* Assignment *
Word for word, restate the lines that run from the line containing "Image resolution: width=1558" to the last line of the records below.
----------------
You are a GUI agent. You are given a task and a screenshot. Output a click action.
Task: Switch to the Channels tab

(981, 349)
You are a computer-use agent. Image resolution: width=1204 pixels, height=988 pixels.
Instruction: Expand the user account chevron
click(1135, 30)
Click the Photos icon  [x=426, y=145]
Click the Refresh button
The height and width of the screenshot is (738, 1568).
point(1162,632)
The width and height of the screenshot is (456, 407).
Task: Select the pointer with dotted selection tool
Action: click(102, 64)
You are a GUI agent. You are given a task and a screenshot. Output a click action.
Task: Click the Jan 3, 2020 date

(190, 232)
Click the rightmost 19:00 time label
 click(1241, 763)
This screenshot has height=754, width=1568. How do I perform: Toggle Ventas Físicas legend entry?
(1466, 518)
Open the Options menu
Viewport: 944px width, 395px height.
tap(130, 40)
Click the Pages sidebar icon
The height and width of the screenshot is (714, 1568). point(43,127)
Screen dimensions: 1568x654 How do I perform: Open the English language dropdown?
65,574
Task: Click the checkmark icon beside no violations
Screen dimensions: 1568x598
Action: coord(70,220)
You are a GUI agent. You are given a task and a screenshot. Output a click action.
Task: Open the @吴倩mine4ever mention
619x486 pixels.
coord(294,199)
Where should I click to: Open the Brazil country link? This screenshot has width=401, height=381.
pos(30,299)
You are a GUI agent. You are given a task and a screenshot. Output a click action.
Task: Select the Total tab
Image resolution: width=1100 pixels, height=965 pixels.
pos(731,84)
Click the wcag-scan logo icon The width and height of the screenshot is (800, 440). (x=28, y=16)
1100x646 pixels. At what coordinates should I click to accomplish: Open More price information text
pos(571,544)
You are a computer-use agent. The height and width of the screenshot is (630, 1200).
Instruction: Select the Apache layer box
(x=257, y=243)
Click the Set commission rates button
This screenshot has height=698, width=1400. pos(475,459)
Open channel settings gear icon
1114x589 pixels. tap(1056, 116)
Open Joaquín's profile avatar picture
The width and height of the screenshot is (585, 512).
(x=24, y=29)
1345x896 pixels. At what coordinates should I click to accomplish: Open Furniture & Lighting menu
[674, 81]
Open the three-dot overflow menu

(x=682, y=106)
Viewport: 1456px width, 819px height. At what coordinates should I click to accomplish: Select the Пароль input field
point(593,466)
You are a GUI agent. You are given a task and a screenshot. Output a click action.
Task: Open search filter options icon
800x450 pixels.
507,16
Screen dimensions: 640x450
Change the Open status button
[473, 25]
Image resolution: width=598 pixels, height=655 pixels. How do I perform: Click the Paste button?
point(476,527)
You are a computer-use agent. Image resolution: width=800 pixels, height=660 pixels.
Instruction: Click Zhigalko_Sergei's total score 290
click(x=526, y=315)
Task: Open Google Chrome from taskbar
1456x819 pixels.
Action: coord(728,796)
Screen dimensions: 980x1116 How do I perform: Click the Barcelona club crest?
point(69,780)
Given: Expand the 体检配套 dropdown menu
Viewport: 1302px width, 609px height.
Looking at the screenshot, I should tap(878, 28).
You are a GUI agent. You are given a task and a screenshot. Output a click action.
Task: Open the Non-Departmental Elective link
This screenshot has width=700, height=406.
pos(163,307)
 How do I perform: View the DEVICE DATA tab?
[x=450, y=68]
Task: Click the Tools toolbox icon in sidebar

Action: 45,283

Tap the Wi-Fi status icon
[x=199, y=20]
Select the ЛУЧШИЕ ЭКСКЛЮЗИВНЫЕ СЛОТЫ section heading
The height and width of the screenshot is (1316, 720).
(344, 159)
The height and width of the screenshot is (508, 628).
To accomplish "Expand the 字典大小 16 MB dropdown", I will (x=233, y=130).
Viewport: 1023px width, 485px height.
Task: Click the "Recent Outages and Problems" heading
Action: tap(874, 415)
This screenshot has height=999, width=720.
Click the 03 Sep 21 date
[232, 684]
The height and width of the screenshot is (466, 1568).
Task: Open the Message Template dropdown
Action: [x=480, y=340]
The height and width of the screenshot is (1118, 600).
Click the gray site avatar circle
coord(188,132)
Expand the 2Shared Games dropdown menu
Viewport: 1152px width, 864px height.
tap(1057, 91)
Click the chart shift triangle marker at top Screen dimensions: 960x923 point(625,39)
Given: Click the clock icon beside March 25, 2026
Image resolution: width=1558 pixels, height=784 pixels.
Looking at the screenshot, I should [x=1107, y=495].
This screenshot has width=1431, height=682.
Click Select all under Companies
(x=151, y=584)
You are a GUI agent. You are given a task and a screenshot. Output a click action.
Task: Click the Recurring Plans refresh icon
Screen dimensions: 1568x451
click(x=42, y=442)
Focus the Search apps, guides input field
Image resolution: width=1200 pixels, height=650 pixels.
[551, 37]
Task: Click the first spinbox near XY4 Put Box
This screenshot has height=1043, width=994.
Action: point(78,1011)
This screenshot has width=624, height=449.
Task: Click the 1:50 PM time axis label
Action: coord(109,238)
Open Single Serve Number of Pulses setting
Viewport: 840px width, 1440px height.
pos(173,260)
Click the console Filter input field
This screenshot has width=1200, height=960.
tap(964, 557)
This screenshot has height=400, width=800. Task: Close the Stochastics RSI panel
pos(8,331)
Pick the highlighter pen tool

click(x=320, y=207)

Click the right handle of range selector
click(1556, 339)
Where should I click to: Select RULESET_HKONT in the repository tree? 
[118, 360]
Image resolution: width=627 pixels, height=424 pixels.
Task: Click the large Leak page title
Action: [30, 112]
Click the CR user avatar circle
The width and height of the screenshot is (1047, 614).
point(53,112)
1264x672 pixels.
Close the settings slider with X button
----------------
* Answer box *
Image resolution: width=1558 pixels, height=784 pixels.
Looking at the screenshot, I should [x=1107, y=495].
This screenshot has width=1431, height=682.
Click Select all under Companies
(x=151, y=584)
You are a GUI agent. You are given a task and a screenshot. Output a click action.
Task: Click the Recurring Plans refresh icon
Screen dimensions: 1568x451
click(x=42, y=442)
Focus the Search apps, guides input field
Image resolution: width=1200 pixels, height=650 pixels.
[551, 37]
Task: Click the first spinbox near XY4 Put Box
This screenshot has height=1043, width=994.
Action: point(78,1011)
This screenshot has width=624, height=449.
Task: Click the 1:50 PM time axis label
Action: coord(109,238)
Open Single Serve Number of Pulses setting
Viewport: 840px width, 1440px height.
pos(173,260)
Click the console Filter input field
This screenshot has width=1200, height=960.
tap(964, 557)
This screenshot has height=400, width=800. Task: Close the Stochastics RSI panel
pos(8,331)
Pick the highlighter pen tool

click(x=320, y=207)

Click the right handle of range selector
click(1556, 339)
Where should I click to: Select RULESET_HKONT in the repository tree? 
[118, 360]
Image resolution: width=627 pixels, height=424 pixels.
Task: Click the large Leak page title
Action: [30, 112]
Click the CR user avatar circle
The width and height of the screenshot is (1047, 614).
point(53,112)
1264x672 pixels.
Close the settings slider with X button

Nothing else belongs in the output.